I've got some help for my obvious PND and I'm trying to give my daughter the best life possible. All I want is for her to be happy. I just didn't realise what it would do to me.

I may not have another one because I don't know if I could enjoy a pregnancy knowing how much my mental health would plummet as soon as the baby came. I don't want that for her or us.

Not everyone takes to it like a duck to water, and that's okay. She is loved, she is well taken care of, and that's the most important thing ❤️

FriendsReunited · 07/11/2023 08:55

I adored it (apart from the sleep deprivation lol). It might have helped that I was breastfeeding and the hormones made me so mellow. But my advice is…

Don’t try to achieve anything other than having a happy healthy baby. My house was a tip, did I tidy it? No! If I did one piece of housework eg put a wash on I considered myself a champion. I ate a huge amount of ready meals because chilling with my baby whole watching tv was more important than cooking.

I also followed my instincts. Baby wants to cosleep? Fine, we’ll find a way to do it safely. Baby only wants to nap in the car? Fine, I’ll drive around in circles twice a day to lull her off. Baby wants to spend summer naked? Ok with me 🤷‍♀️ Baby hates playgroups? Ok we’ll do toddler gym or swimming instead.

If someone tells you you’re doing it wrong, avoid them. When you were at school/work, then you had to follow someone else’s rules. When you’re at home, you make the rules. Do whatever you like.

SalmonWellington · 07/11/2023 09:03

Cook less. Get your DH to do more. Look around - museums, baby groups, walks, whatever for things your kid might like doing as well as you.

Peachespeachesohpeaches · 07/11/2023 11:28

I think most people don't enjoy all of it and it's not helpful to think you should be enjoying all of it. Parenting young children is relentless, there's always something to be done and tidied and another meal to prep, washing to be done etc etc. That's before nursery and school and the endless requests for donations, bring a teddy, pj days, non uniform days, world fucking book day.... Obviously there's a lot of fun but I could do without "wear a hat" day next week.

I think you have to find the right balance and all the hacks to make life easier - personally for me, I wouldn't be happy if my house was a tip, I'd be uncomfortable the whole time so we have lots of storage and my girls know to tidy up. I try to save a portion of food and freeze it so I've got a supply ready for busy days. Some days they have salmon and new potatoes and fresh veg, other days they have fish fingers and waffles and beans! I like to get out so go to groups, go on walks, visit playgrounds, the library, meet friends, other people prefer to be at home. DH and I split a weekend lie in, we take it in turns to do bedtimes so we can go out with friends or to exercise. I sort my clothes out before bed so I'm not scrambling around trying to find something. TV is a tool, once they get into it you can use it for a bit of down time and to get things done.

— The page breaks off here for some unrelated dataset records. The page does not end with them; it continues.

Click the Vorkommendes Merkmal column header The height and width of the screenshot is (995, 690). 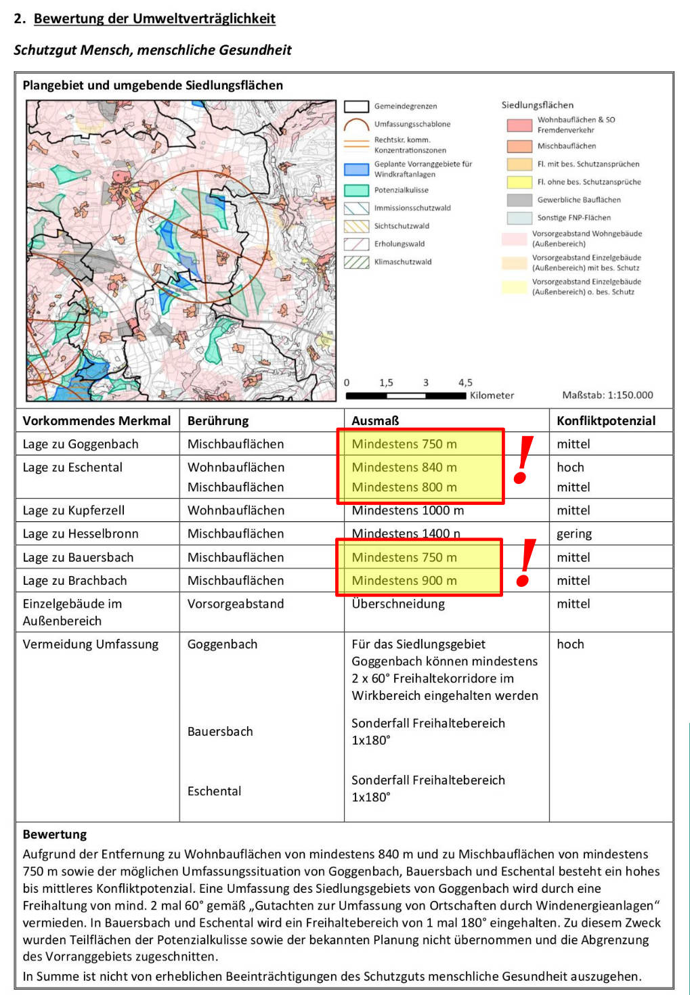[x=97, y=421]
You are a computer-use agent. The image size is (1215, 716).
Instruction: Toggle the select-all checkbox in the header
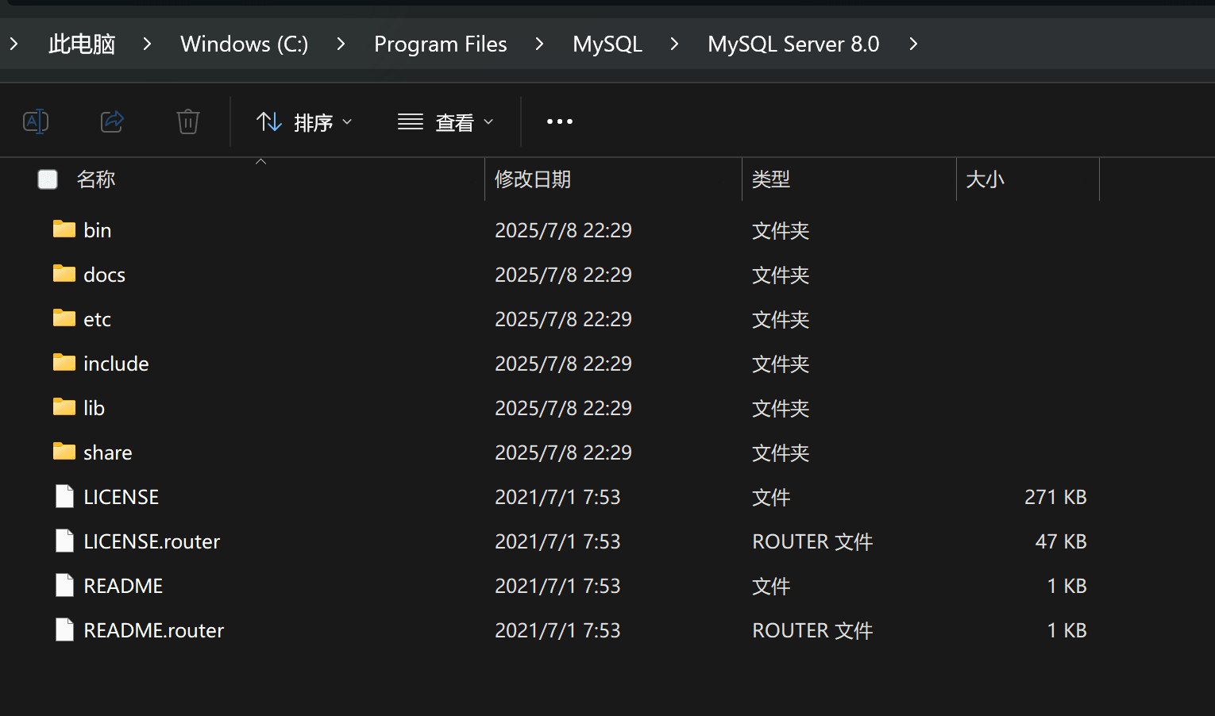[47, 179]
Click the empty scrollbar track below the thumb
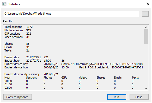 (146, 65)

skkyelark · 07/11/2023 13:36

Well done for getting out with baby! What is it you find stressful about going out on your own? Maybe we can give you some tips.

If you've not been able to get out and about much, I think that might really help – you say it's something you used to really enjoy, and having done maternity leave in normal times and maternity leave in lockdown, I found being stuck at home with a baby all the time much harder, even though I'm usually pretty happy with my own company.